> **TEXT SECTION**:

* * *

4.7 By the same token, the attitude of Metrofibre and Afritel, namely that they have a valid wayleave and that this operates to the exclusion of everyone else, including the applicant, appears to be not only opportunistic, but also incorrect. The wayleave itself does not confer exclusivity. At best, it grants authority to permit certain works to be done in the road reserves and on CoT property. It is, in each instance, a right or authority, not an exclusive use permit. Depending on the composition of a grid or network, the wayleave and the one-trencher principle can operate on a street-by-street or even block by block basis, or at best, it can extend to a neighborhood by neighborhood basis, but Metrofibre cannot claim exclusively over the whole of its wayleave area to the exclution of the applicant, particularly in those streets, areas or blocks where it is not (yet) operating or wherein it will not operate within the end of the validity period of its wayleave in 7 week’s time.
4.8 Counsel for both Metrofibre and Afritel relied heavily on the maxim of qui prior est in tempore potior est iure (which has loosely been translated as “first come, first served” or that the first right is the stronger right). There is, however nothing suggested in the wayleaves which makes the earlier granted wayleave in favour of Metrofibre a stronger right that the later wayleave granted to the applicant. They are simply overlapping wayleave authorizations granted to different holders employing different trenching methods. The only exclusion which follows, is the “one trencher per street” principle and it is in this manner, i.e dependent on the factual situation, where the “first come, first served” principle may come in. There was no evidence from any party as to how the actual approval of the networks or the allocation of streets and the like, operated in practice or were treated by the CoT.
4.9 Both sets of parties referred to principles applicable to contractual contexts and how the issue of competing performers of obligations are to be treated. In this regard, the applicant urged the court to apply “equitable” considerations (such as those discussed in contractual environments by the learned author Christie in The Law of Contract in South Africa, 5th ed at paragraph 525 – 526).

* * *

> **DATA PROVIDED**:
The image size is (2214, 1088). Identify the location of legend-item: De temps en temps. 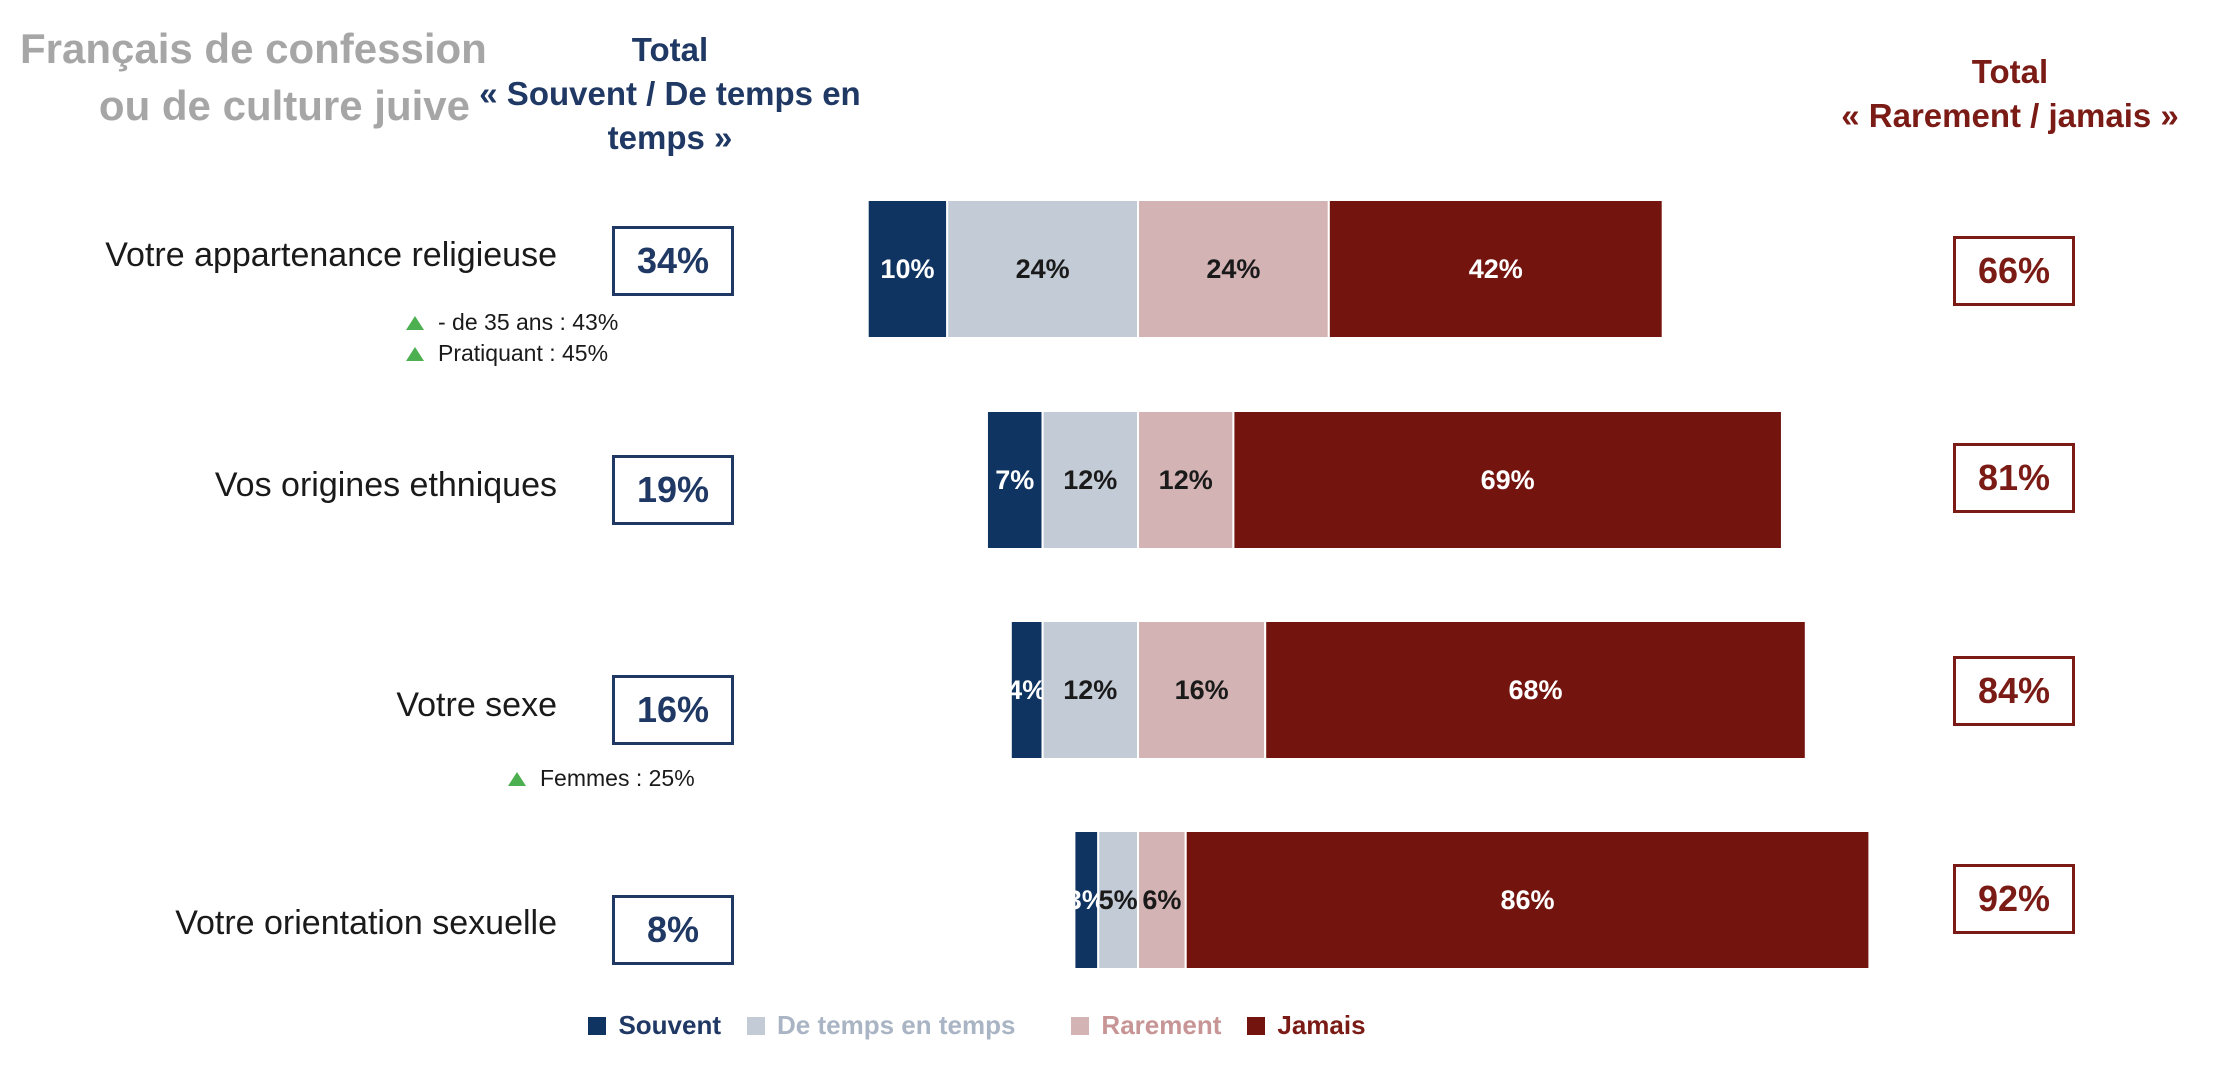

* * *

> **EXERCISE SET**:
(a) List every paragraph number that appears in the excerpt on wayleaves.
(b) Transcribe the excerpt on wayleaves starting with "4.9 Both sets" and going on through "525 – 526).".
You can leave the material aside.

> **SET OF ANSWERS**:
(a) 4.7, 4.8, 4.9

(b)
4.9 Both sets of parties referred to principles applicable to contractual contexts and how the issue of competing performers of obligations are to be treated. In this regard, the applicant urged the court to apply “equitable” considerations (such as those discussed in contractual environments by the learned author Christie in The Law of Contract in South Africa, 5th ed at paragraph 525 – 526).